▸ **Texte à lire**
╭──

Le peuple allemand tout entier a célébré avec éclat, le 3 octobre 2023, le 33e anniversaire de sa réunification. En effet, c’est le 3 octobre 1990 que la réunification s’est réalisée après 45 ans de division en deux pays : la République  fédérale allemande (RFA) et la République  démocratique allemande (RDA). C’était un seul peuple divisé entre deux Etats antagonistes et adversaires.

La guerre froide entre l’Est et l’Ouest a présidé brutalement sur les relations tendues et leurs politiques opposées. Ces deux pays ont emprunté deux voies différentes et ont connu durant de longue années des périodes délicates et graves pour la paix  et la sécurité en Europe et dans le monde entier du fait que la question allemande a été depuis la fin de la Seconde Guerre mondiale l’objet de grands désaccords entre les 4 puissances victorieuses sur le 3e Reich. Après l’euphorie de la victoire militaire en 1945, plusieurs problèmes ont surgi rapidement et la menace de conflit armé entre les deux camps n’a pas tardé à se manifester, le statut de l’ancienne capitale Berlin a soulevé des problème monstres entre l’Amérique et l’Union soviétique. Plusieurs accords et conventions ont été conclus pour garantir une stabilité et un sorte de collaboration dans la gestion pacifique de la victoire. Une fois la guerre terminée, les puissances victorieuses ont commencé vite à réfléchir sur le nouveau statut de l’Allemagne. La Russie était ferme, intraitable et catégoriquement belliqueuse avec des positions extrêmes marquées par un désir de maintenir l’Allemagne en position d’infériorité et de soumission. Quant aux Américains, ainsi que leurs alliées, la France et la Grande-Bretagne, ils ont une approche plutôt positive, constructive et orientée vers l’avenir. Pourtant en Amérique, deux approches opposées avaient émergé à la suite de grands débats portant sur l’avenir de l’Allemagne après la guerre.

╰──

▸ **Données recueillies**
╭──

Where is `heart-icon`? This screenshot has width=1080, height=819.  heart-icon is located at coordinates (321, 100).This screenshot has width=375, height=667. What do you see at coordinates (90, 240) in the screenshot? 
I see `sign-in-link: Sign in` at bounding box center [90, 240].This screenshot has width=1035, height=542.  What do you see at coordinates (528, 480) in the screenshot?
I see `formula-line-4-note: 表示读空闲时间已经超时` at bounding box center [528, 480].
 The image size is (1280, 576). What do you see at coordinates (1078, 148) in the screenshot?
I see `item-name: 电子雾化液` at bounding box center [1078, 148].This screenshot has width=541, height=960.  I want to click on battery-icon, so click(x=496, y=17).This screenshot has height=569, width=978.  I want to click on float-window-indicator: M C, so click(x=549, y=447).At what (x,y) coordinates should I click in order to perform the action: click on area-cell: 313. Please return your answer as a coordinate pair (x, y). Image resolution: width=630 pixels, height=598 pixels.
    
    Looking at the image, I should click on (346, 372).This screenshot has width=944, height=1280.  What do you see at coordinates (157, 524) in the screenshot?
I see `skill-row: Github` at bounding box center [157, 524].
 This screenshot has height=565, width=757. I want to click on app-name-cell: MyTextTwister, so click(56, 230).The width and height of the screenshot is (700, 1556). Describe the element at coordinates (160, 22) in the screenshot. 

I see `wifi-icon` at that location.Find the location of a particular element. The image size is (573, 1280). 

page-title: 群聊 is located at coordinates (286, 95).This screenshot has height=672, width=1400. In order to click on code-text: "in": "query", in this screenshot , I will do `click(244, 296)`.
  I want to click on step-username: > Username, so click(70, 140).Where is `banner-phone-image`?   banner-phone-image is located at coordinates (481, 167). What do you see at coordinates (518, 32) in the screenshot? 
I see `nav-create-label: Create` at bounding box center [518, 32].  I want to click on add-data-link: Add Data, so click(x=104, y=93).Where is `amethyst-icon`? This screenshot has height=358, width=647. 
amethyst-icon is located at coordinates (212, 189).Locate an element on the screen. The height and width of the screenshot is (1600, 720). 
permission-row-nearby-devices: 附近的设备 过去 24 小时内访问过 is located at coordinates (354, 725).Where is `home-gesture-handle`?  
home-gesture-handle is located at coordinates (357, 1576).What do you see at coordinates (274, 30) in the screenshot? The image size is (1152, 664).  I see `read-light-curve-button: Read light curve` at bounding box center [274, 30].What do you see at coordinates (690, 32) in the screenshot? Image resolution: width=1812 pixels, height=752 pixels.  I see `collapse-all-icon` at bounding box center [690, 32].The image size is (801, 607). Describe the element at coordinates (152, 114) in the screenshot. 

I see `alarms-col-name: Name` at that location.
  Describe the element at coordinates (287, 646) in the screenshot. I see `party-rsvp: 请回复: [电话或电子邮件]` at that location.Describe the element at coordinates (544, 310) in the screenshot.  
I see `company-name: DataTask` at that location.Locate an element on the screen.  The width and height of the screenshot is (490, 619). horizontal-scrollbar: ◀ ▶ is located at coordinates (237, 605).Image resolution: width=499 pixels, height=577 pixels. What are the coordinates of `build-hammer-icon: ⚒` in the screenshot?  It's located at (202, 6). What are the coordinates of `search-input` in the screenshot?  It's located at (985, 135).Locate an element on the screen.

╰──

▸ **Consigne**
Résumez en deux phrases le texte sur la réunification allemande. Appuyez-vous uniquement sur le texte.

▸ **Réponse attendue**
Le 3 octobre 2023, le peuple allemand a célébré le 33e anniversaire de sa réunification, réalisée le 3 octobre 1990 après 45 ans de division entre la RFA et la RDA. Depuis la fin de la Seconde Guerre mondiale, la question allemande divisait les quatre puissances victorieuses : la Russie voulait maintenir l'Allemagne en position d'infériorité et de soumission, alors que les Américains et leurs alliés, la France et la Grande-Bretagne, avaient une approche plutôt constructive et orientée vers l'avenir.